◆ Information provided:
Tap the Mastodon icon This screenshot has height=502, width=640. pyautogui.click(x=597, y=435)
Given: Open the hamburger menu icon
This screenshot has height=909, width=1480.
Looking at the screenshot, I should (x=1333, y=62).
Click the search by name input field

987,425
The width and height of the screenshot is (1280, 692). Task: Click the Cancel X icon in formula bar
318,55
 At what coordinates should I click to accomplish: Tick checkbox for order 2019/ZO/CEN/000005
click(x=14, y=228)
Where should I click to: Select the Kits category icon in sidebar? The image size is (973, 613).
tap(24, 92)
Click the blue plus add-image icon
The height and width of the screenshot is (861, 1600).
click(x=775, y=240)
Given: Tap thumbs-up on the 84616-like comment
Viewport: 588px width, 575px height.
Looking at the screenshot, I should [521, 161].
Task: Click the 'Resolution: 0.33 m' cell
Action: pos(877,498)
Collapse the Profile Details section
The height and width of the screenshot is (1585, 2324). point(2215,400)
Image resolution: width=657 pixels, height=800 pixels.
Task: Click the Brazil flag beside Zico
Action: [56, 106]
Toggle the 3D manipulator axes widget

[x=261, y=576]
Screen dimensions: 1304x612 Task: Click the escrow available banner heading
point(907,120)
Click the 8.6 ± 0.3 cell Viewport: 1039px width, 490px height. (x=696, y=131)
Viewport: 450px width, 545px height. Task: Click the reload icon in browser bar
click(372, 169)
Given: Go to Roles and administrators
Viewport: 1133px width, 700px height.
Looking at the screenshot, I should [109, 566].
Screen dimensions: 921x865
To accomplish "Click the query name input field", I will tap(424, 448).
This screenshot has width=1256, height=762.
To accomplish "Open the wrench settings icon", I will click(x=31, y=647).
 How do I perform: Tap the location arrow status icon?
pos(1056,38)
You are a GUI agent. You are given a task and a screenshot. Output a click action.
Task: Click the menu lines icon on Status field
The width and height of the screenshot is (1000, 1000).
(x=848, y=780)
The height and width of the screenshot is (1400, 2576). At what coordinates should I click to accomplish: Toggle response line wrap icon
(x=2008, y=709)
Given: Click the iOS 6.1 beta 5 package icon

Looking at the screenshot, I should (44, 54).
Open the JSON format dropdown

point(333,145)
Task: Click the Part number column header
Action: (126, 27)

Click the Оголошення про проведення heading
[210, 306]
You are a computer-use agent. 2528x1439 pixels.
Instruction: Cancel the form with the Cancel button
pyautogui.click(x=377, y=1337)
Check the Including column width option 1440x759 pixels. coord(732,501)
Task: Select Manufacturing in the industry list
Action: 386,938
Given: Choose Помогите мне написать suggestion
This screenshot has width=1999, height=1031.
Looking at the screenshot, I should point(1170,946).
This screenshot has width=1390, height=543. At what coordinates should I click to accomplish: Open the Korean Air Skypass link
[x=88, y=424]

◆ Objective:
Update the rows above by changing every "Viewport" to "Window". Leave everything else as it is.

◆ Result:
Tap the Mastodon icon This screenshot has height=502, width=640. pyautogui.click(x=597, y=435)
Given: Open the hamburger menu icon
This screenshot has height=909, width=1480.
Looking at the screenshot, I should (x=1333, y=62).
Click the search by name input field

987,425
The width and height of the screenshot is (1280, 692). Task: Click the Cancel X icon in formula bar
318,55
 At what coordinates should I click to accomplish: Tick checkbox for order 2019/ZO/CEN/000005
click(x=14, y=228)
Where should I click to: Select the Kits category icon in sidebar? The image size is (973, 613).
tap(24, 92)
Click the blue plus add-image icon
The height and width of the screenshot is (861, 1600).
click(x=775, y=240)
Given: Tap thumbs-up on the 84616-like comment
Window: 588px width, 575px height.
Looking at the screenshot, I should [521, 161].
Task: Click the 'Resolution: 0.33 m' cell
Action: pos(877,498)
Collapse the Profile Details section
The height and width of the screenshot is (1585, 2324). point(2215,400)
Image resolution: width=657 pixels, height=800 pixels.
Task: Click the Brazil flag beside Zico
Action: [56, 106]
Toggle the 3D manipulator axes widget

[x=261, y=576]
Screen dimensions: 1304x612 Task: Click the escrow available banner heading
point(907,120)
Click the 8.6 ± 0.3 cell Window: 1039px width, 490px height. (x=696, y=131)
Window: 450px width, 545px height. Task: Click the reload icon in browser bar
click(372, 169)
Given: Go to Roles and administrators
Window: 1133px width, 700px height.
Looking at the screenshot, I should [109, 566].
Screen dimensions: 921x865
To accomplish "Click the query name input field", I will tap(424, 448).
This screenshot has width=1256, height=762.
To accomplish "Open the wrench settings icon", I will click(x=31, y=647).
 How do I perform: Tap the location arrow status icon?
pos(1056,38)
You are a GUI agent. You are given a task and a screenshot. Output a click action.
Task: Click the menu lines icon on Status field
The width and height of the screenshot is (1000, 1000).
(x=848, y=780)
The height and width of the screenshot is (1400, 2576). At what coordinates should I click to accomplish: Toggle response line wrap icon
(x=2008, y=709)
Given: Click the iOS 6.1 beta 5 package icon

Looking at the screenshot, I should (44, 54).
Open the JSON format dropdown

point(333,145)
Task: Click the Part number column header
Action: (126, 27)

Click the Оголошення про проведення heading
[210, 306]
You are a computer-use agent. 2528x1439 pixels.
Instruction: Cancel the form with the Cancel button
pyautogui.click(x=377, y=1337)
Check the Including column width option 1440x759 pixels. coord(732,501)
Task: Select Manufacturing in the industry list
Action: 386,938
Given: Choose Помогите мне написать suggestion
This screenshot has width=1999, height=1031.
Looking at the screenshot, I should point(1170,946).
This screenshot has width=1390, height=543. At what coordinates should I click to accomplish: Open the Korean Air Skypass link
[x=88, y=424]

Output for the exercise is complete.